Supongamos que Obama sabe quién mató a Kennedy y que decide encubrir a los responsables. Un fiscal se entera, reúne pruebas y, casualmente, el día que las iba a hacer públicas, aparece muerto en su casa. Algo así sería un escándalo a nivel mundial. Pero tratándose de Cristina Fernández de Kirchner, sólo los argentinos decentes, que son legión, estarán ahora mirando furiosos hacia la Casa Rosada. Sus vecinos bolivarianos -Venezuela, Ecuador, Bolivia- le echarán la culpa al “imperio”, como siempre. Y sin embargo, los culpables están allí mismo.

Alguien que se suicida no deja la lista de la compra para ese día. Si se pega un tiro, quedan restos de pólvora en sus manos, y en las de Nisman no había ni rastro. Además, un hombre de confianza de Cristina Fernández de Kirchner estuvo en la escena del crimen horas antes de que llegara el juez. ¿Qué hizo durante todo ese tiempo? Es difícil saberlo, y fácil adivinarlo. El oscurantismo está servido. Un oscurantismo del que se hará partícipe la mayor parte de la prensa argentina, paniaguada y lacaya de Kirchner. La poca prensa libre que aún quedaba está casi liquidada por un régimen corrupto y totalitario, que tiene en la Venezuela de Maduro su modelo. De allí salen los petrodólares para que la Presidenta de la República se siga pinchando bótox y derrochando lo que no llega a las villas miseria.

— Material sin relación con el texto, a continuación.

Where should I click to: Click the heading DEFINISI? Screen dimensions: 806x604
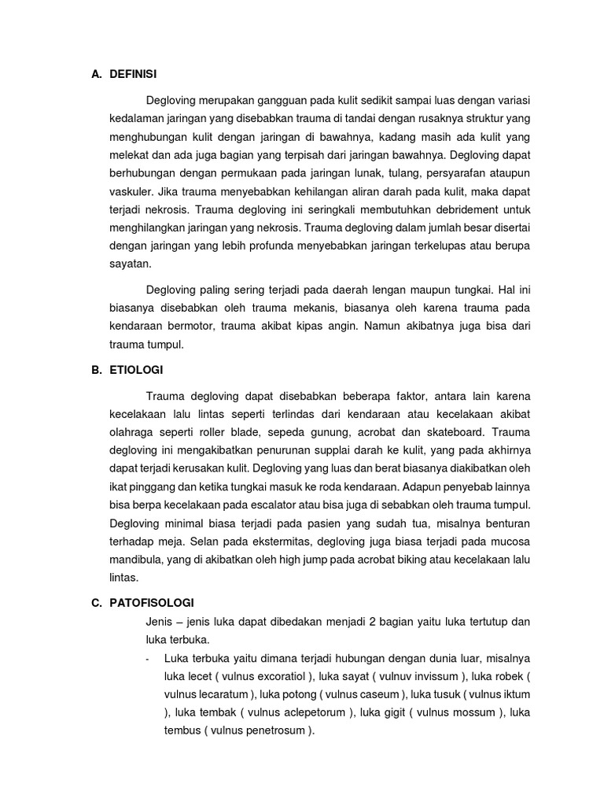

La RAE entiende por magnicidio “toda muerte violenta dada a persona muy importante por su cargo o poder”. Alberto Nisman era muy importante, tanto por su cargo -ser fiscal en la Argentina actual no es cualquier cosa- como por su poder -tenía en su mano destapar de una vez por todas la clase de persona que es Cristina Fernández de Kirchner. Séneca dijo una vez que “aquel a quien el crimen es beneficioso es el que lo ha cometido”. ¿A quién beneficia la desaparición del fiscal? Blanco y en botella. Nisman era importante, sí; imprescindible, más bien. Por eso le mataron.